Por: Walter Miguel Quito Revello
Entre semana, en una conversación sin mayores pretensiones con mi peluquero ese oráculo popular más lúcido que muchas encuestas escuché una frase que todavía retumba en mi cabeza: “Yo votaría por César Álvarez, al menos él hacia obras y mandaba a los jueces y fiscales de pasantía al extranjero”. No lo dijo con ironía. Lo decía convencido. Como quien elige entre dos males y escoge el que por lo menos daba algo. Y ahí está el problema.
Estamos tan mal, tan sumidos en el cinismo y la desmemoria, que un condenado por homicidio, lavado de activos, colusión y organización criminal puede volver a sonar como “la mejor opción”. Porque, claro, “robaba, pero hacía obras”. Porque hay quienes extrañan al capo regional más que a un gobernante decente. ¿Y quién puede culparlos, si lo que vino después fue igual o peor?
César Álvarez, el mismo que convirtió el Gobierno Regional de Áncash en un feudo, cumplirá más de 75 años acumulados en condenas. Desde la Centralita hasta el asesinato del consejero Nolasco, su prontuario es digno de serie criminal, no de boletín electoral. Sin embargo, su nombre resuena en calles, mercados, reuniones y hasta cabellos recién cortados. ¿Cómo puede un preso tener más credibilidad que un gobernador en funciones?
La respuesta es simple: porque el actual gobierno regional de Koki Noriega ha sido un desastre sin atenuantes. Prometió desarrollo y modernidad, pero no ha terminado ni un solo proyecto emblemático. Chinecas sigue igual: un cadáver técnico usado para campañas. El puerto de Chimbote está abandonado mientras otros terminales del país avanzan. Y la región entera sigue dependiendo de limosnas, sin una sola propuesta estratégica de desarrollo ni para el agro, ni para la industria, ni para el turismo.

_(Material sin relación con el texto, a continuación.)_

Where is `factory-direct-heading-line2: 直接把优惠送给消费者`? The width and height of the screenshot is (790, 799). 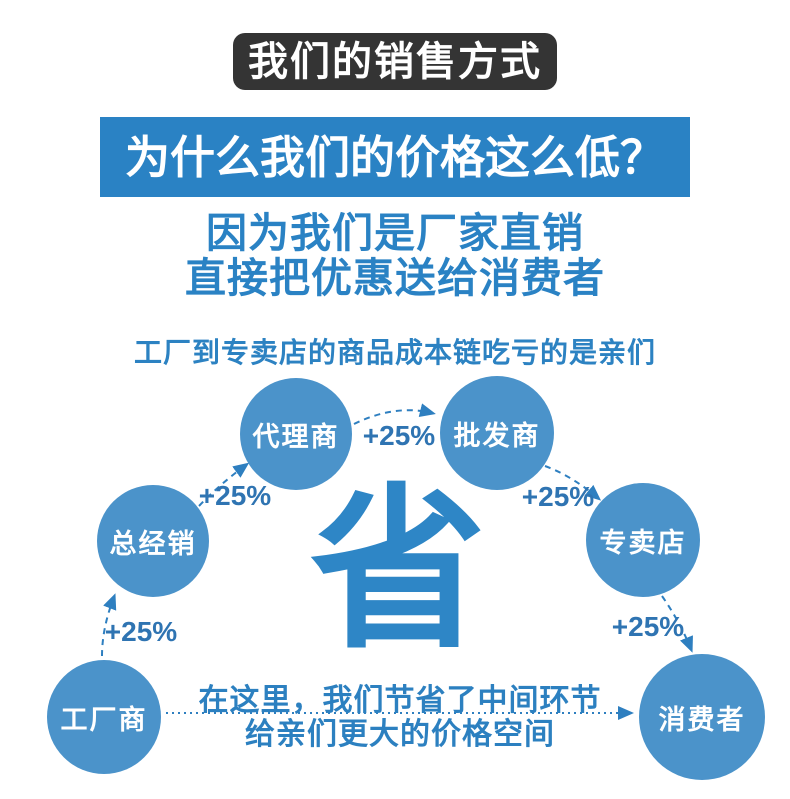 factory-direct-heading-line2: 直接把优惠送给消费者 is located at coordinates (395, 278).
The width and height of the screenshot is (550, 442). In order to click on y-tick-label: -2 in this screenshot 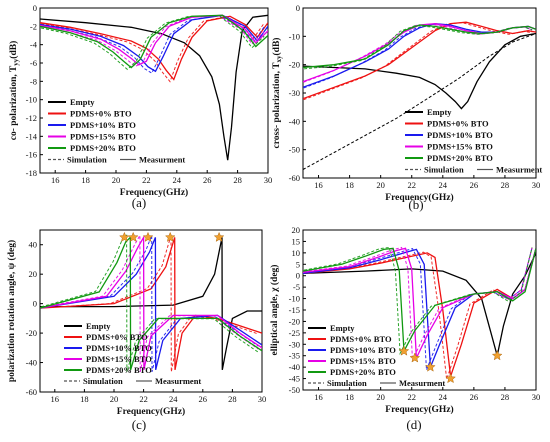, I will do `click(34, 26)`.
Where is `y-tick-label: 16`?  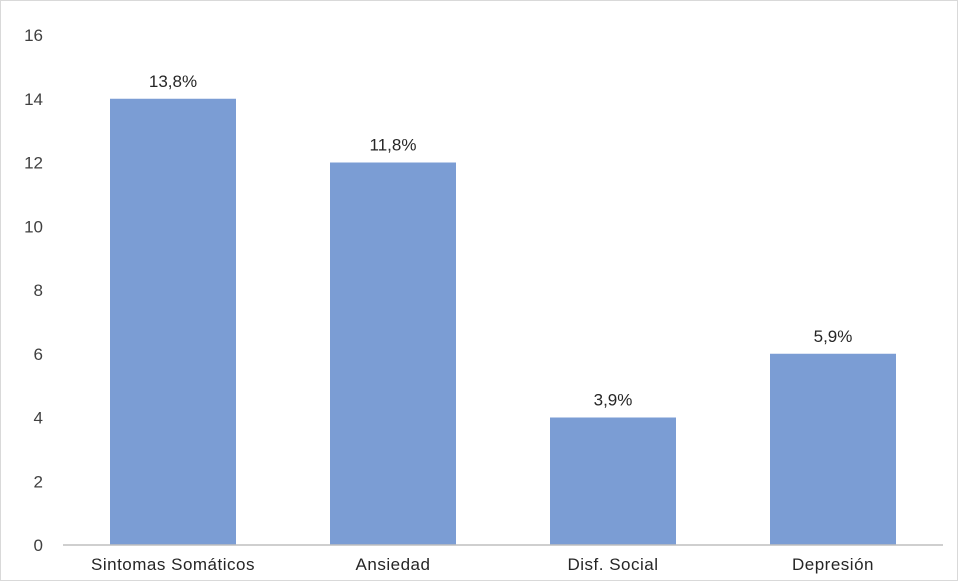
y-tick-label: 16 is located at coordinates (34, 36).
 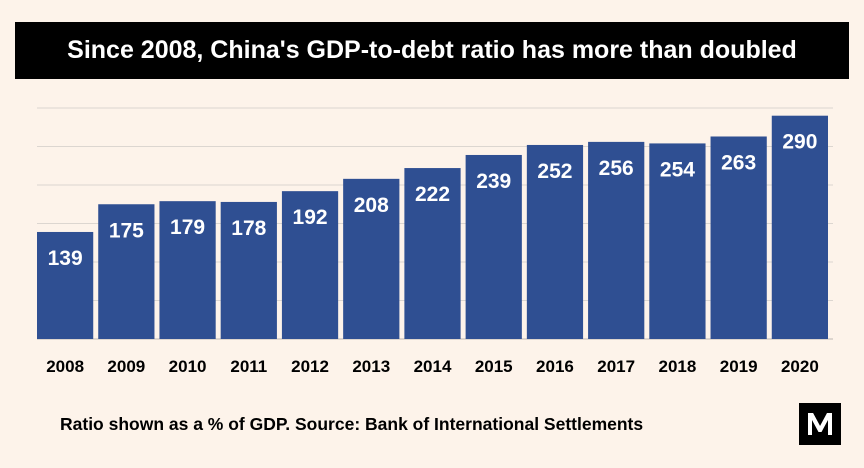 I want to click on bar-2014, so click(x=432, y=254).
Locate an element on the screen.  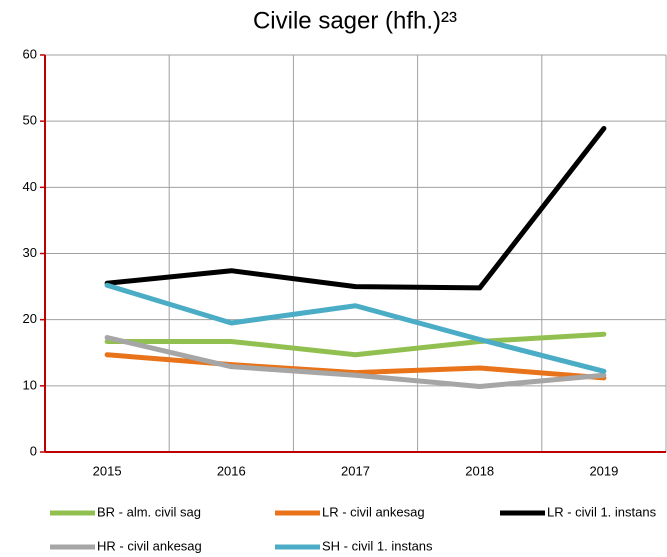
y-tick-label: 20 is located at coordinates (30, 318).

A eso hay que sumarle el triste papel de nuestros congresistas por Áncash, que no gestionan, no legislan y apenas aparecen para tomarse fotos en celebraciones locales. Ninguno ha logrado una ley o una partida presupuestal significativa para la región. Ninguno ha defendido el avance de Chinecas o el “Puerto de Chimbote” . Parecen más preocupados en no molestar a nadie que en representar al pueblo que los eligió.
En este contexto de inoperancia general, la justicia ancashina se acomoda como siempre: silenciosa, funcional, pasiva. Algunos casos se archivan como por arte de magia, otros se reabren como mecanismo de presión política. Los jueces y fiscales que hoy deberían actuar con firmeza, fueron ayer formateados por la red de Álvarez, con viajes, favores o miedo.

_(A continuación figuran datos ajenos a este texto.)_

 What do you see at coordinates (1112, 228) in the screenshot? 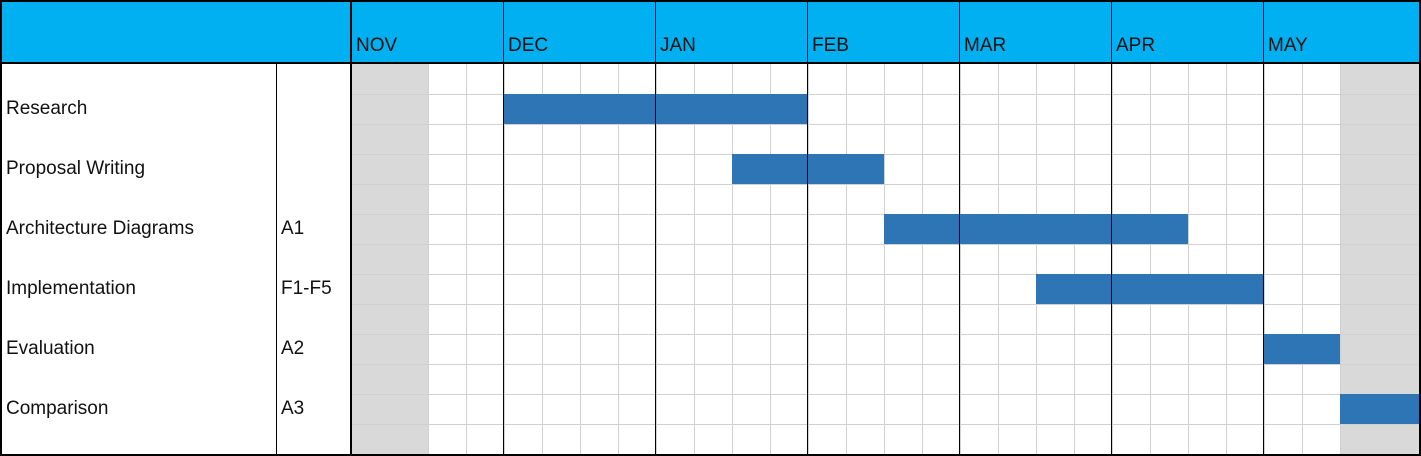
I see `month-divider-apr` at bounding box center [1112, 228].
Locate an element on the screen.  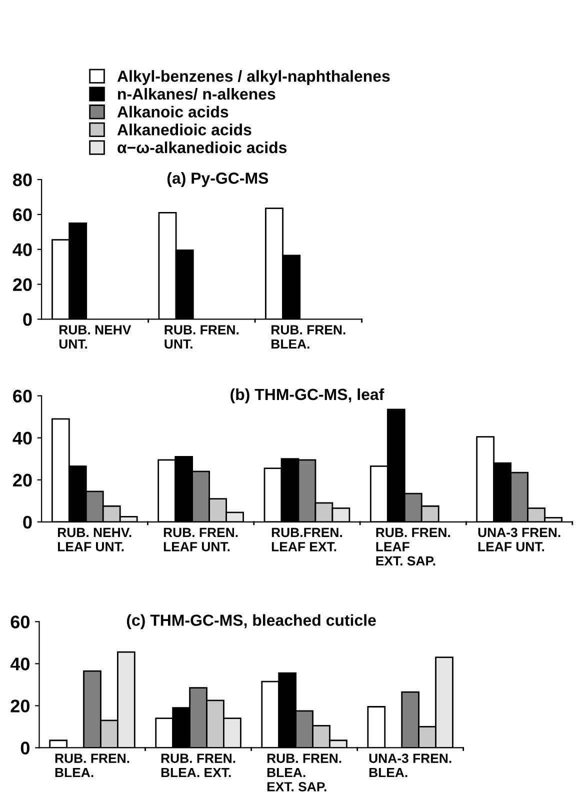
legend-label: n-Alkanes/ n-alkenes is located at coordinates (197, 94).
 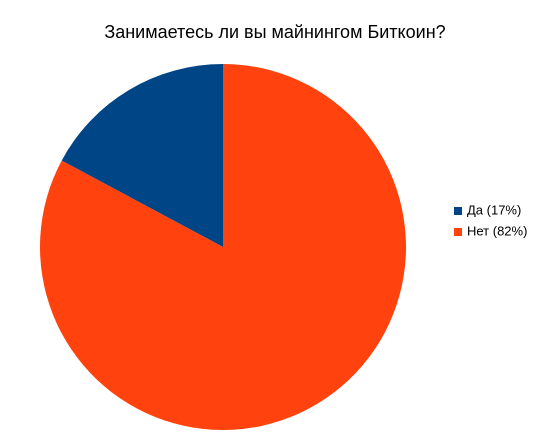 I want to click on pie-slice, so click(x=142, y=156).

El legado del “gobernador todopoderoso” no fue solo obras sobrevaloradas, sino una cultura institucional de sumisión, chantaje y cálculo. Eso no se cambia con elecciones. Eso exige una depuración que nunca se hizo.
Que la gente hoy quiera volver a votar por él o por alguien que lo represente no es solo ignorancia. Es también un síntoma del abandono. El pueblo ve que los actuales gobernantes no hacen nada y entonces recuerdan al que, al menos, hacía algo, aunque ese “algo” viniera manchado de sangre y corrupción.
Estamos presos del “síndrome del verdugo con obras”: preferimos al tirano con concreto que al inepto con discurso. Nos da igual si mata o roba, siempre que inaugure.
Ese pueblo golpeado, empobrecido y olvidado que ve en Álvarez a un “mal necesario” también es víctima. De la desinformación, del olvido del Estado, y de un sistema que no ofrece opciones reales. Pero también es cómplice, cuando se niega a recordar, se niega a indignarse y se resigna a volver a lo mismo.
Si César Álvarez condenado, preso, pero aún influyente vuelve al poder, no será un milagro político. Será una tragedia anunciada.
Porque su regreso será posible gracias a un gobernador mediocre, congresistas decorativos y una justicia complaciente. Y, sobre todo, porque los ciudadanos hemos renunciado a exigir más, a recordar más y a creer que merecemos algo mejor. Así estamos. Tan mal, que el futuro parece un retorno al pasado. Y no al pasado glorioso, sino al más infame. ¿Tan bajo hemos caído?